I think some could just be static and some could change, for instance there's a source id-parameter which could simply be static, and a unix timestamp-parameter which could reflect the realtime. Most of the parameters are merely meta information about the origin and context of the NMEA sentence, and to be honest, since we don't really use these parameters for other than validating the checksum, I havn't yet had a look into the meaning of all but a few of them.

Not all parameters are necessarily required either. In our case we just receive the source id and the timestamp.

While I cannot share the standard document, I can share a short description of the interface and syntax of the IEC 61162-450 NMEA messages. It is split up into two parts; the TAG-block and the NMEA message (which is just the regular message sent today). It looks like this:

\<TAG-block\<NMEA message>

Just like the example in my original message. The TAG-block (an acronym for Transport, Annotate, Group) contains a comma-separated list of the parameters, ending with a 16-bit checksum (just like the NMEA message). This is a list of the possible parameters:

As I said, the TAG-block may contain only some or all of the parameters, so it would be useful if you could check which parameters you wanted present in your message. A more in-depth description is available in the standard document, so I'm afraid I'm unable to share more, but I reckon you could get away with leaving most of the values static or empty, regardless of their semantic meaning. They're after all meant to enable support for multiple talkers, while the simulator is just a single talker.

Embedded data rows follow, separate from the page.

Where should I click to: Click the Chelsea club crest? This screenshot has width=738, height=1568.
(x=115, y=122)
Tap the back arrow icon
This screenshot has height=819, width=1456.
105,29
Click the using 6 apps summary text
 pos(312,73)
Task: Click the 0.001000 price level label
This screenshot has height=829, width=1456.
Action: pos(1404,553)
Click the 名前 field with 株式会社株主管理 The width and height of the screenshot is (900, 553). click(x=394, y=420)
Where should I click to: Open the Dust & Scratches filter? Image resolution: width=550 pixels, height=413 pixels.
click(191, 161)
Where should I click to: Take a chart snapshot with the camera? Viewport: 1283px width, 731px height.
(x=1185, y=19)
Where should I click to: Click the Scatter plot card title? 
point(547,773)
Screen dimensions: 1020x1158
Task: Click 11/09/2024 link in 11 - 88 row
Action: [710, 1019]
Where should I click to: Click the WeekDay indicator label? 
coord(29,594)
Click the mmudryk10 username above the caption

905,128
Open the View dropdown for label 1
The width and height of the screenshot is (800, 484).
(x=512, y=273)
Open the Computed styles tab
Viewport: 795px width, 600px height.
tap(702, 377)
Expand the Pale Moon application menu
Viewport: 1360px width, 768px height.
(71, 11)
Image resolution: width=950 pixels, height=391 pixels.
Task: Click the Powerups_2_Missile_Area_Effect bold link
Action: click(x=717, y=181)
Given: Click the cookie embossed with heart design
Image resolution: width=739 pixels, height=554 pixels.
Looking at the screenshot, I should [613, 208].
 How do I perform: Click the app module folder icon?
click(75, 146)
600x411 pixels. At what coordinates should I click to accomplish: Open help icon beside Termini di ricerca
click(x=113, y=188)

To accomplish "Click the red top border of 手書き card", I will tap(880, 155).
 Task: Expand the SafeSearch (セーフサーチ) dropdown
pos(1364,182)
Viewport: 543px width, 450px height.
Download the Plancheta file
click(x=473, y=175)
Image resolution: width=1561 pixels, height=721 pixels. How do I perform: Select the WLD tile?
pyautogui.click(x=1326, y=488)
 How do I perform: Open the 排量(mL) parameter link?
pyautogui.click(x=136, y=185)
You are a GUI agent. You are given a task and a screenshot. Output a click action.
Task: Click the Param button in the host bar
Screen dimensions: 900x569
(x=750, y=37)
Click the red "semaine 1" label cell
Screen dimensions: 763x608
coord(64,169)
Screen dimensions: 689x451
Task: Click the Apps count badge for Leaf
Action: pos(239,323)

panaaj commented 1 year ago

Here is the proposed "prefixed" output that can can will be available via a setting:

\c:1677816830,s:nmeasim*40\$IIVHW,17.4,T,17.4,M,5.3,N,9.7,K*5D

I have the following questions that the spec will likely provide the answers for:

  1. Are you able to confirm what the input for the checksum calculation is?

Checksum: based on the example you supplied where the prefix checksum is B4.

 \s:002131,c:1677664386*B4\$GPGLL,5546.791377,N,01034.130717,E,095346.551,A*33

the checksum formula is use that correctly calculates the checksum of the NMEA sentence part as 33 does not create a matching checksum for the prefix. These are the results I get are following:

\s:002131,c:1677664386\ => 6F
s:002131,c:1677664386 => 40

I can only conclude that the parts of the prefix I am supplying to the calculation is not correct.

  1. What are valid values for s:? Can these be characters as well as numbers?
NikolajDL commented 1 year ago

Your proposed output would be perfectly sufficient for my use case.

A: 1. Are you able to confirm what the input for the checksum calculation is?

The part used for the checksum is everything from the first \ until the checksum separator *. So in your example, the checksum would be calculated based on this part: s:002131,c:1677664386. The checksum B4 in my original comment, weren't calculated, I just created it as a short example by hand. When I calculate the checksum now, for that particular string, I get the hex number 0x33. I'm not sure exactly what causes the discrepancy.

I can share a minimal example of the checksum calculation we use in python, but it's exactly the same function used for calculating the NMEA sentence checksum:

tag_string = 's:002131,c:1677664386'
calculated_checksum = hex(reduce(operator.xor, map(ord, tag_string), 0))

That is the same function I use for validating the checksum of the NMEA messages.

A: 2. What are valid values for s:? Can these be characters as well as numbers?

Yes, as far as I'm aware alphanumeric characters are valid, so both letters and numbers.

panaaj commented 1 year ago

What platform do you use Windows, Linux? I'll create a version for you to test.

NikolajDL commented 1 year ago

I'm using mostly Windows. I'm looking forward to it.

panaaj commented 1 year ago

Here is a link to the Windows version preview

NikolajDL commented 1 year ago

I've just tested it and it seems to work exactly as intended.